Hints of hope amid gloom as G20 leaders gather

The global economy showed more signs of weakness, but there were hints of hope as leaders of rich and emerging nations gathered in London yesterday for crisis talks, as a protester was reported dead by the police. Data from purchasing managers' indexes...

The global economy showed more signs of weakness, but there were hints of hope as leaders of rich and emerging nations gathered in London yesterday for crisis talks, as a protester was reported dead by the police.

Data from purchasing managers' indexes showed US, euro zone and British manufacturing inched away from February's lows but remained in negative territory. A US index of pending home sales rose more than expected.

The numbers hinted at improvement but still pointed to further sharp contraction for European economies, and leaders of the Group of 20 (G20) nations had plenty of other evidence of the worst downturn since the 1930s.

US President Barack Obama said there was "enormous consensus" among the world's largest developed and emerging economies on plans to haul the world out of the deepest recession since the 1930s.

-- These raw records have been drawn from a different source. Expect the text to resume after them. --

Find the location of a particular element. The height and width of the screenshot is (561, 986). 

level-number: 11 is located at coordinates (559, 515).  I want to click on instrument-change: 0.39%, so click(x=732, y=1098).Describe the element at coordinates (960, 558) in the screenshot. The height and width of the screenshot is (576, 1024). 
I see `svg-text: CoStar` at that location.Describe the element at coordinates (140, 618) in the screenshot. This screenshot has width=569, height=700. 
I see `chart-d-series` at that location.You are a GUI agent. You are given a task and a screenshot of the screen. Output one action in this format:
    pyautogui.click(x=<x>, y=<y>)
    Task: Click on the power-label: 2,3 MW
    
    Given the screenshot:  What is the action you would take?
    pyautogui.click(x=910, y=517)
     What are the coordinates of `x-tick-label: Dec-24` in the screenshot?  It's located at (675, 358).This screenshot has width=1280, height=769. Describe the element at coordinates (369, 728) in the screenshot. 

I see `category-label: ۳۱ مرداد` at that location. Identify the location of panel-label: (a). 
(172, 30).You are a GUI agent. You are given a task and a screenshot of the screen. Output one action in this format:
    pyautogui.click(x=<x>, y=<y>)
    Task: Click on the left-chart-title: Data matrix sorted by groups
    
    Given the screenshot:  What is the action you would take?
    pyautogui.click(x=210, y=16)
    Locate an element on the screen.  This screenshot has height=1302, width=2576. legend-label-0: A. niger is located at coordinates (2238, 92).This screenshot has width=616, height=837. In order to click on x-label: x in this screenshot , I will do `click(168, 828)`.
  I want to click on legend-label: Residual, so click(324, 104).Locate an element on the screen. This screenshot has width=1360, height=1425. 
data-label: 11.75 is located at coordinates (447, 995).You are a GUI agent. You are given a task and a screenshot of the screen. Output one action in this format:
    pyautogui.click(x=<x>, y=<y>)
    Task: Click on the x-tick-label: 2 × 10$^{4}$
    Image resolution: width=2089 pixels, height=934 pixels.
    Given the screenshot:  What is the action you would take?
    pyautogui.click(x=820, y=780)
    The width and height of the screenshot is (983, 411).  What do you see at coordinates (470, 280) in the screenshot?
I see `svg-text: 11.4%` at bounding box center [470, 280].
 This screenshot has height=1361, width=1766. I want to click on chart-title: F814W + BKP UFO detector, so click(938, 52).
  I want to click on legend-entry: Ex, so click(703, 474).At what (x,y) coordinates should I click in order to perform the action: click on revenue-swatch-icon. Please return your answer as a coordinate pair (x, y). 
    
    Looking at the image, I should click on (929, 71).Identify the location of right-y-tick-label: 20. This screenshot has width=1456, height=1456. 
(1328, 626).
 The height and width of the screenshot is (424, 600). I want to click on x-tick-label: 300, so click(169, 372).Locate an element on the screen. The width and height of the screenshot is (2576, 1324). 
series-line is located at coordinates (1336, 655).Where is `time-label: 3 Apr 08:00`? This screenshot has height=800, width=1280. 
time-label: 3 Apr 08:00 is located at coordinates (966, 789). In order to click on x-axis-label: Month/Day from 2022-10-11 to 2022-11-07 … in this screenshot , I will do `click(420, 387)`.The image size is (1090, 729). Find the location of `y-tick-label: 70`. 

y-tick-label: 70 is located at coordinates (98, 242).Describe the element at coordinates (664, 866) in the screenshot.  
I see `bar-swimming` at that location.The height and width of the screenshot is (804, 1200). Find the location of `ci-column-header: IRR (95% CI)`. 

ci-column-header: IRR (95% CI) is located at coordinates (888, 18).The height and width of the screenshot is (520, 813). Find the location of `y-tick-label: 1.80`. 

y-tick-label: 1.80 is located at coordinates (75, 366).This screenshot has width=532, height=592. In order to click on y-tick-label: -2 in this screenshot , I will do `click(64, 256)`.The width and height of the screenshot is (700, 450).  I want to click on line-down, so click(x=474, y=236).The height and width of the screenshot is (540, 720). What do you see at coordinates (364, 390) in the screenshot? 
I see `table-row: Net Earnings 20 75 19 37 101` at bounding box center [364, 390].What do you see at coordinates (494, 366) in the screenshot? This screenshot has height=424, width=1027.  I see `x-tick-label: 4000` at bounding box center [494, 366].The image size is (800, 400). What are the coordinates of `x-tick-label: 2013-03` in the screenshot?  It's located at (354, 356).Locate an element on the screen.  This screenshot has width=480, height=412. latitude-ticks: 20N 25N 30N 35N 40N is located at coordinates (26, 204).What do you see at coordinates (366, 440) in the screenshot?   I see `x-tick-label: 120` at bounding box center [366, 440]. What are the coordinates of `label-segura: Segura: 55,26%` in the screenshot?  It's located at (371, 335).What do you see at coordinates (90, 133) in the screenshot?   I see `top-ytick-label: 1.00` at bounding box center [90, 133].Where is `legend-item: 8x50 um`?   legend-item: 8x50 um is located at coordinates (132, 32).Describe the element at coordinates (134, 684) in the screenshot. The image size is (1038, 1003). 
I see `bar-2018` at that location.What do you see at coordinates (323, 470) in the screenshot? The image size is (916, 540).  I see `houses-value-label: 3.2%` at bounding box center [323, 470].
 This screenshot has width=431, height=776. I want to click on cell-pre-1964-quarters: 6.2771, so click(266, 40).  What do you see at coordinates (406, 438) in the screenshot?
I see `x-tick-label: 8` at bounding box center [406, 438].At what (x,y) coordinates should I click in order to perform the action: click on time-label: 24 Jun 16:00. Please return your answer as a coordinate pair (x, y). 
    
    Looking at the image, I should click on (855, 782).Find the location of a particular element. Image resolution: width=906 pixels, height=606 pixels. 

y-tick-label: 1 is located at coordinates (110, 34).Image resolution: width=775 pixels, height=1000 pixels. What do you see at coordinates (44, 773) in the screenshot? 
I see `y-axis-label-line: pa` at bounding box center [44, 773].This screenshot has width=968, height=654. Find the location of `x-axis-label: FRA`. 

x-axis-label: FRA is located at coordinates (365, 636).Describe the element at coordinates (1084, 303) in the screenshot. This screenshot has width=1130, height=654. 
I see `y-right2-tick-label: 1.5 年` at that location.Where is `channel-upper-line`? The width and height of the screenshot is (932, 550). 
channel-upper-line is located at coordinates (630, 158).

"The core notion that government has to take some steps to deal with a contracting global market place and that we should be promoting growth - that's not in dispute," Mr Obama told a news conference. He spoke after French President Nicolas Sarkozy said he would not go along with "false compromises" and won support from German Chancellor Angela Merkel.

"There are a few spots where we can have hope," said Juergen Michels, an economist at Citigroup in London. "But for the time being it's all hope. There are no clear signals that the recession will end any time soon."

The human cost of the crisis was underscored by eurozone figures that showed unemployment jumped more than expected to 8.5 per cent in February, while US private sector job losses accelerated in March to 742,000 jobs from a revised 706,000 in February.

As government leaders met, demonstrators clashed with riot police and smashed bank windows in Britain's financial centre in protest against a system they said robbed the poor to benefit the rich.

Hundreds of protesters converged on a branch of the Royal Bank of Scotland, shattering windows. Rescued by the government in October, RBS has become a lightning rod for public anger over banker excess blamed for the crisis.

Last night the police reported that a man died during anti-capitalist protests in front of the Bank of England, in the financial district of London.

London ambulance service medics took the man, who had stopped breathing, to a nearby hospital where he was pronounced dead. Reuters photographers said they saw a man who appeared to have collapsed being put into an ambulance.

Washington is pushing hard for governments to pump more money into economic stimulus programs. But France and Germany say they do not want this to distract from the need to regulate and rein in financial market excess.

On the economic front, Japanese business confidence hit a new low in March, the central bank's tankan sentiment survey showed, with companies saying they faced a collapse of domestic and foreign demand. China's manufacturing sector saw a tentative improvement falter in March, although a survey pointed to signs the worst might be over there.

Hints of improvement in some areas were met with the likelihood of deteriorating performances in others. The International Monetary Fund predicted the global economy could contract by between 0.5 per cent and one per cent this year.

IMF managing director Dom-inique Strauss-Kahn told the Spanish newspaper El Pais he believed if the right economic policies were followed the global economy could begin to recover in the first two quarters of 2010.

World stocks kicked off the new quarter with strong gains in Japan. After a weak start in Europe and on Wall Street, they turned around on the better-than-expected US factory news and a pending home sales report. The Dow Jones Industrial average rose by 1 per cent near midday, while the FTSEurofirst index of 300 leading European stocks was up 1.4 per cent.

Oil fell below $48, down nearly four per cent, as US crude inventories climbed to a 16-year high.

Investors were firmly focused on the G20 meeting, looking for confirmation there would be coordinated efforts to ward off a prolonged slump in world economic growth.

"The danger is that the outcome vastly disappoints the hype," Gary Dugan, chief investment officer of Merrill Lynch Global Wealth Management, said in a preview note.